Commodities—energy, metals, agriculture—respond to supply shocks, weather, inventory data, and geopolitics differently than equities tied to discounted cash flows. Gold often behaves as a hedge against real-rate and currency stress; oil ties to global growth and OPEC+ supply policy; grains react to planting reports and drought maps.
Why commodities in a portfolio
Historical correlation to stocks is imperfect and regime-dependent. Commodities can diversify inflation shocks when equities and bonds both struggle. Size matters: a 3% sleeve behaves differently than 30% concentration.
Access methods
Futures: Standard for professionals; margin, roll costs, and contango/backwardation in curves affect P&L.

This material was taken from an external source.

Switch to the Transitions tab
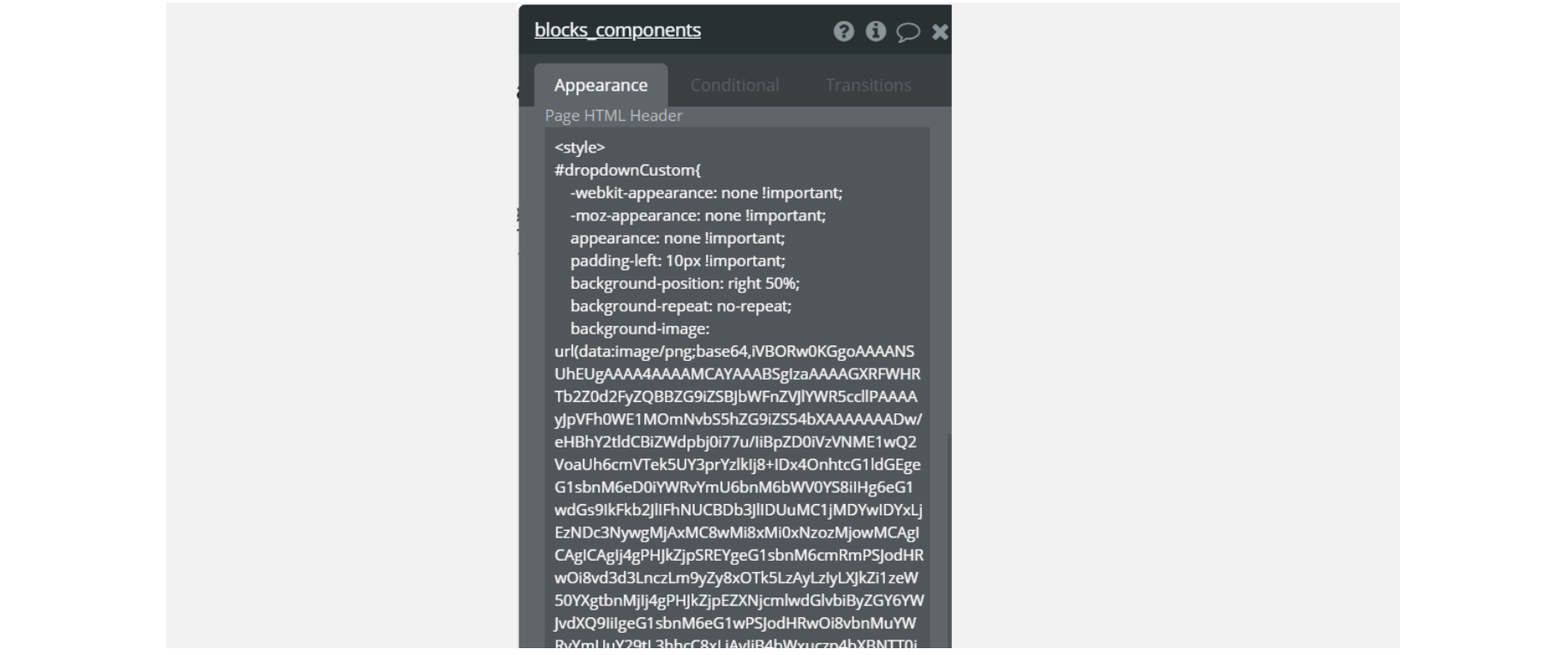The width and height of the screenshot is (1568, 655). [x=868, y=85]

ETFs/ETNs: Easier for investors; read prospectuses on roll methodology and tracking error.
CFDs (where legal): Retail access with overnight financing charges; not available in all jurisdictions.

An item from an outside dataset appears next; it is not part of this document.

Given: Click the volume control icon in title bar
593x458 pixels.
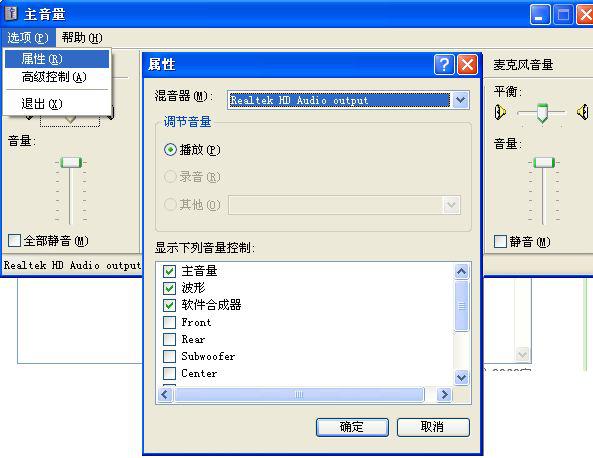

Stocks: Miners and energy producers offer equity beta to commodities with company-specific risk.
Gold vs oil vs agriculture
Gold: Real yields, USD, central bank buying, geopolitical fear. Less about industrial demand than oil.

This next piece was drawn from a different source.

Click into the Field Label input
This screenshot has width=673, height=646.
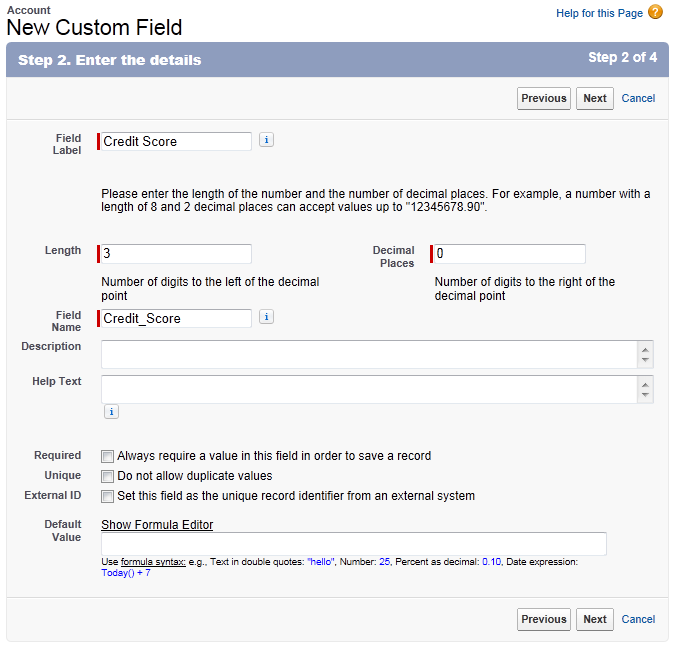point(176,142)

Crude oil: OPEC+ decisions, inventory (EIA/API), refinery runs, global PMI.
Agriculture: USDA reports, weather models, export bans, freight costs.
Risks specific to commodities
- Gap risk on Sunday futures open after weekend headlines
- Leverage and margin calls in volatile weeks
- Curve shape eating returns in long-only ETF holders
- Thin markets in minor contracts—slippage
Getting started responsibly
Learn one market deeply—often gold or WTI crude—before spreading across lean hogs and cotton. Paper trade futures mechanics if new to margin. Read contract specs: tick size, value per tick, delivery months.
Key takeaways
- Commodities diversify inflation/supply shocks but carry unique risks.
- Futures, ETFs, and equities each have different cost and margin profiles.
- Start with one liquid market; understand rolls, gaps, and contract specs.